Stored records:
------------------------------------------------
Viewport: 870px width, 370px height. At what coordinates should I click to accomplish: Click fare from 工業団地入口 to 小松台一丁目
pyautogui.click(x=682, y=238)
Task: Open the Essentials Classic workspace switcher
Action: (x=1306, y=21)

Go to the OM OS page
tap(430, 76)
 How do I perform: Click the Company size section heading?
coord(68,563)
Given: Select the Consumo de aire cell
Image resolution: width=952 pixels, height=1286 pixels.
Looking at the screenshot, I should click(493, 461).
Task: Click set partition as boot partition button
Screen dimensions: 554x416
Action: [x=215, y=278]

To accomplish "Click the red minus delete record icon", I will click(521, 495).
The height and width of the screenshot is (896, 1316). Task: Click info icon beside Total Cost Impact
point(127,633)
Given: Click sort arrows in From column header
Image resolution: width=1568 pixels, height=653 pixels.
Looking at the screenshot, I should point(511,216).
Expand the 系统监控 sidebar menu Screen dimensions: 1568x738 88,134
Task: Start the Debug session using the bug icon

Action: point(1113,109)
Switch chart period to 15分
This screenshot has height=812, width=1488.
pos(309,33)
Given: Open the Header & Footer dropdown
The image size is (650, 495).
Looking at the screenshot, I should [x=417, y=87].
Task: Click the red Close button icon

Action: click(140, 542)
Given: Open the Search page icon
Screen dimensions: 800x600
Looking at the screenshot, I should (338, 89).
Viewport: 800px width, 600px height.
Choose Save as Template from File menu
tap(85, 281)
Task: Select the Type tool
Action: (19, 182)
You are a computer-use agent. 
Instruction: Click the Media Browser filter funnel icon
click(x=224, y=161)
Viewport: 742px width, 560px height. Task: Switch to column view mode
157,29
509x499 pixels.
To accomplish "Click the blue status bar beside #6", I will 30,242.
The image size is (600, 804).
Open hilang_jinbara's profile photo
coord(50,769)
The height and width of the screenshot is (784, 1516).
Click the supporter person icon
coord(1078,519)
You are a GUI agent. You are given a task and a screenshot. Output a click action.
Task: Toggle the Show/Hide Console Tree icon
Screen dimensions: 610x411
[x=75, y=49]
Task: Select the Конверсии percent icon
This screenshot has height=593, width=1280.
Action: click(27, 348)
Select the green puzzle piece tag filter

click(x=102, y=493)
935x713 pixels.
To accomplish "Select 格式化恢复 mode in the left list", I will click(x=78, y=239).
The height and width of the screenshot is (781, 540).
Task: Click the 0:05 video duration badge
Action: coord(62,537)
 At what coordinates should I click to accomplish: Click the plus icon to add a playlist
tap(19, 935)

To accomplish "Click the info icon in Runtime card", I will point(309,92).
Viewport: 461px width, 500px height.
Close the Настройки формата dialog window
------------------------------------------------
Output each entry once again, exactly as shown above.

Viewport: 870px width, 370px height. At what coordinates should I click to accomplish: Click fare from 工業団地入口 to 小松台一丁目
pyautogui.click(x=682, y=238)
Task: Open the Essentials Classic workspace switcher
Action: (x=1306, y=21)

Go to the OM OS page
tap(430, 76)
 How do I perform: Click the Company size section heading?
coord(68,563)
Given: Select the Consumo de aire cell
Image resolution: width=952 pixels, height=1286 pixels.
Looking at the screenshot, I should click(493, 461).
Task: Click set partition as boot partition button
Screen dimensions: 554x416
Action: [x=215, y=278]

To accomplish "Click the red minus delete record icon", I will click(521, 495).
The height and width of the screenshot is (896, 1316). Task: Click info icon beside Total Cost Impact
point(127,633)
Given: Click sort arrows in From column header
Image resolution: width=1568 pixels, height=653 pixels.
Looking at the screenshot, I should point(511,216).
Expand the 系统监控 sidebar menu Screen dimensions: 1568x738 88,134
Task: Start the Debug session using the bug icon

Action: point(1113,109)
Switch chart period to 15分
This screenshot has height=812, width=1488.
pos(309,33)
Given: Open the Header & Footer dropdown
The image size is (650, 495).
Looking at the screenshot, I should [x=417, y=87].
Task: Click the red Close button icon

Action: click(140, 542)
Given: Open the Search page icon
Screen dimensions: 800x600
Looking at the screenshot, I should (338, 89).
Viewport: 800px width, 600px height.
Choose Save as Template from File menu
tap(85, 281)
Task: Select the Type tool
Action: (19, 182)
You are a computer-use agent. 
Instruction: Click the Media Browser filter funnel icon
click(x=224, y=161)
Viewport: 742px width, 560px height. Task: Switch to column view mode
157,29
509x499 pixels.
To accomplish "Click the blue status bar beside #6", I will 30,242.
The image size is (600, 804).
Open hilang_jinbara's profile photo
coord(50,769)
The height and width of the screenshot is (784, 1516).
Click the supporter person icon
coord(1078,519)
You are a GUI agent. You are given a task and a screenshot. Output a click action.
Task: Toggle the Show/Hide Console Tree icon
Screen dimensions: 610x411
[x=75, y=49]
Task: Select the Конверсии percent icon
This screenshot has height=593, width=1280.
Action: click(27, 348)
Select the green puzzle piece tag filter

click(x=102, y=493)
935x713 pixels.
To accomplish "Select 格式化恢复 mode in the left list", I will click(x=78, y=239).
The height and width of the screenshot is (781, 540).
Task: Click the 0:05 video duration badge
Action: coord(62,537)
 At what coordinates should I click to accomplish: Click the plus icon to add a playlist
tap(19, 935)

To accomplish "Click the info icon in Runtime card", I will point(309,92).
Viewport: 461px width, 500px height.
Close the Настройки формата dialog window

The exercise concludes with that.